İkimizi ayıran darbeyle dengemi bulamadım. Yere düşüşümün ardından duyduğum inleme sesiyle donakaldım. Bacaklarım sızlarken başımı kaldırmak aklıma geldi. Onur kanayan burnuna rağmen karşısındaki Vural'a yumruk savurdu. Hiçbir çaba göstermeyen Vural'sa yumruğunu tutarak kaçındı.

''Sokak ortasında birine böyle davranamazsın,'' derken gözleri benim üstüme kaydı. Utanç dalga dalga bedenime yayılıyordu.
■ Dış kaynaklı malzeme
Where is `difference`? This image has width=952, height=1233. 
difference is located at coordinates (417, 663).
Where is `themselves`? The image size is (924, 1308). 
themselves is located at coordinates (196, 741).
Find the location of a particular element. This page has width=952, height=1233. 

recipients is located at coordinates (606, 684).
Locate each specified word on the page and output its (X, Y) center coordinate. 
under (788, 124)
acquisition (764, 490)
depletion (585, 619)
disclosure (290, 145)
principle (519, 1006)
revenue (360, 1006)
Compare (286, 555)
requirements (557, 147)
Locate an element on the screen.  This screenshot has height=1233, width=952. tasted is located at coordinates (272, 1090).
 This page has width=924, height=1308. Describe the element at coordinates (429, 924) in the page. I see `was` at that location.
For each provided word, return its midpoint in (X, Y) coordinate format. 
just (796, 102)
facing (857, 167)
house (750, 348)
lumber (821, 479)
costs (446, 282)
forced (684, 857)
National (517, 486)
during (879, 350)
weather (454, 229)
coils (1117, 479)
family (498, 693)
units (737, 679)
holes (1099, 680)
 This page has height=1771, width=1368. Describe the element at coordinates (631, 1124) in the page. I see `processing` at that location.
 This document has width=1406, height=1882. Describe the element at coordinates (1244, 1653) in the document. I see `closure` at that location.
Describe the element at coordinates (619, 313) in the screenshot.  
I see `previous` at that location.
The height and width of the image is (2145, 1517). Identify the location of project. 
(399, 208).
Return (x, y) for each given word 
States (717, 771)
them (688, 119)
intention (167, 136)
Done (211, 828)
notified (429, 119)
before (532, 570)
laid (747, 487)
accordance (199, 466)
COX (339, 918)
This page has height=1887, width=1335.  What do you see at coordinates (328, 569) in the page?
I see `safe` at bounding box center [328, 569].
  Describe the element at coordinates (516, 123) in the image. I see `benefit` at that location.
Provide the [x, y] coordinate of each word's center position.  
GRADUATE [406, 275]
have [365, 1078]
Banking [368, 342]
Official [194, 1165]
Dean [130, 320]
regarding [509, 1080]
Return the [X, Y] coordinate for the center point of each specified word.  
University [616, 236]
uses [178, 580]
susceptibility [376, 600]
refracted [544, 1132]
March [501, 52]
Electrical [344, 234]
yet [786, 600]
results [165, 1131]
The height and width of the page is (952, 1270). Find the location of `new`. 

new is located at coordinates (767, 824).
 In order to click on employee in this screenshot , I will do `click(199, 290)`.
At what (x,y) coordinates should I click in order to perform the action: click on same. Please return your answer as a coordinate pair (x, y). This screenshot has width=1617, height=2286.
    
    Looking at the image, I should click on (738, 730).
Onun yeniden burada olabileceğini tahmin etmemiştim ama ona karşı hislerim göz önüne alınırsa yanlış şeyler düşünecekti. Oturup kaldığım yerden alelacele fırladım.

''Seninle sonra görüşeceğiz,'' diyen Onur'un delici bakışları üzerimdeydi. Bana ne yaparsa yapsın eski arkadaşımın gözlerindeki hiddeti kaldırabilecek durumda değildim. Vural'ın yumruğunu kavrayan avucundan kurtulmak için sertçe itti ve arkasını dönüp hızla uzaklaştı. Yerden kalkmıştım kalmasına ama bacaklarım tir tir titriyordu.

''Yaptığın şey çok tehlikeli,'' dediğinde onun yüzüne bile bakamıyordum. ''Buraya gelmemiş olabilirdim.''

''Niye beni kurtarmanı isteyeyim ki? Hissedemediğin düşünülürse yardım etmeyeceğini de göz önünde bulundurabilirdim. Sana deli divane âşık değilim!''

Çantamı düzeltip yürümeye başlamıştım ki söylediğim kelimeler zihnimde belirdi. Benim de kusurlarım vardı ve nefret ettiğim şeylerden birisi de durmadan yüzüme vurulmasıydı. Hele ki onunki hastalıktı, böyle davranmaya hakkım yoktu. Kendi bile isteye hissizlikle yaşamıyordu ya! Adımlarımı durdurdum, hissettiğim utanç duygusuyla öylece kalakalmıştım. Ne ileri gidebiliyordum ne de arkamı dönüp özür dileyebiliyordum.